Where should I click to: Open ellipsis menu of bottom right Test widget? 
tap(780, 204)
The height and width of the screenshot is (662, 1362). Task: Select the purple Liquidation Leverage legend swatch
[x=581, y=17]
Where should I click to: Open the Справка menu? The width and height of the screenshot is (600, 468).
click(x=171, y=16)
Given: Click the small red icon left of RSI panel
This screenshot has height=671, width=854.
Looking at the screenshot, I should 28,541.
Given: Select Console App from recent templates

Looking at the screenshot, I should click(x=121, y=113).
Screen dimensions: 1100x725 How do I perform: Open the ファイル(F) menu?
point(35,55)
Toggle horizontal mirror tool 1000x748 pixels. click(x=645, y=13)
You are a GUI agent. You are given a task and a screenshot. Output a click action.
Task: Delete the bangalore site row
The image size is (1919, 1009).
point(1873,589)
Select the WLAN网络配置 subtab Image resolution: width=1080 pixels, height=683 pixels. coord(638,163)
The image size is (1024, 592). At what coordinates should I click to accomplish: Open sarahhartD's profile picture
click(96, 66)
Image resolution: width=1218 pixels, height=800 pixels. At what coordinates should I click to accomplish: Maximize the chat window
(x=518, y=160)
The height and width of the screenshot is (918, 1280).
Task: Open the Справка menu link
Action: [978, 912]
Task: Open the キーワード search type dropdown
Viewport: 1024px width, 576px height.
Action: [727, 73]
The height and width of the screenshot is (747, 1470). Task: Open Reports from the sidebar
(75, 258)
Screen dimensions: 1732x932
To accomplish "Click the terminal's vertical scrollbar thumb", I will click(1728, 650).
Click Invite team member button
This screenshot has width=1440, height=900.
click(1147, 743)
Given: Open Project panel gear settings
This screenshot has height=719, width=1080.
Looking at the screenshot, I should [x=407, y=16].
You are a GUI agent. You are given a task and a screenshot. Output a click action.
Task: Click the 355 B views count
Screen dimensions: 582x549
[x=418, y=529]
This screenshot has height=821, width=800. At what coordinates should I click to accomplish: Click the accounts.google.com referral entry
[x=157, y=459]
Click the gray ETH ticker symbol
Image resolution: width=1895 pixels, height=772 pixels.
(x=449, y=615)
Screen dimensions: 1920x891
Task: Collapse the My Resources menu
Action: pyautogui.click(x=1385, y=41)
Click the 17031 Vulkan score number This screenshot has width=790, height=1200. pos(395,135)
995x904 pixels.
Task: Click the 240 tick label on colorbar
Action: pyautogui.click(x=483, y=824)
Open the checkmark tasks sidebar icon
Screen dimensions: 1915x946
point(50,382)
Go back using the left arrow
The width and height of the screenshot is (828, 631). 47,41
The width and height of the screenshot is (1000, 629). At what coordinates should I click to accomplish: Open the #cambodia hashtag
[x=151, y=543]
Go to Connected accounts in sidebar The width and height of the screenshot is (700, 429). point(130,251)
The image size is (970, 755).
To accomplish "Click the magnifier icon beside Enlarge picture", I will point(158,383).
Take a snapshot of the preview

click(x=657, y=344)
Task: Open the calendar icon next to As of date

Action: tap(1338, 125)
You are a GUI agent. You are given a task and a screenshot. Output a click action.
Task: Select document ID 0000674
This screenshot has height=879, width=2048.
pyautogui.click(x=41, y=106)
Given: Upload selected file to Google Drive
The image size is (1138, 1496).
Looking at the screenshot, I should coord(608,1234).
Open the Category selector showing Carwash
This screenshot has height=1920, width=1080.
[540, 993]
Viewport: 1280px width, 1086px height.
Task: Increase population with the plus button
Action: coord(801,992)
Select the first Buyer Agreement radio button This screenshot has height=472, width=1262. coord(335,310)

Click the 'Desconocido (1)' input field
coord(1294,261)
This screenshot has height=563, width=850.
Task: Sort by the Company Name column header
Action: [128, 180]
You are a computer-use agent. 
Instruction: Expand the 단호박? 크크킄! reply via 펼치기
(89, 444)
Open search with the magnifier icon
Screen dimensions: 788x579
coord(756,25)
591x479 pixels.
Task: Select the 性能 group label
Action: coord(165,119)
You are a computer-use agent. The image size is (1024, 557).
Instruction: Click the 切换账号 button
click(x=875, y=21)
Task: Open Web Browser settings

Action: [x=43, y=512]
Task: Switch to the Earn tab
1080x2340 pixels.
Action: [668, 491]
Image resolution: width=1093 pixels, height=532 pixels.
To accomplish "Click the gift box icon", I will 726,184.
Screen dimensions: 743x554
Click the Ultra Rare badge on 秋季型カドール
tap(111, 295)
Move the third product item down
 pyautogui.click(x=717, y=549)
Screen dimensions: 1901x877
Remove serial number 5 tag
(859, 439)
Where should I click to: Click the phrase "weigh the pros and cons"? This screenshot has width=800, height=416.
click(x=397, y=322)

INSTRUCTIONS FOR THE TASK -> Only a verbatim transcription of the lines from the one containing "Where should I click to: Click" through the last line of the records counts as the answer.

FINISHED EXERCISE ->
Where should I click to: Click the phrase "weigh the pros and cons"? This screenshot has width=800, height=416.
click(x=397, y=322)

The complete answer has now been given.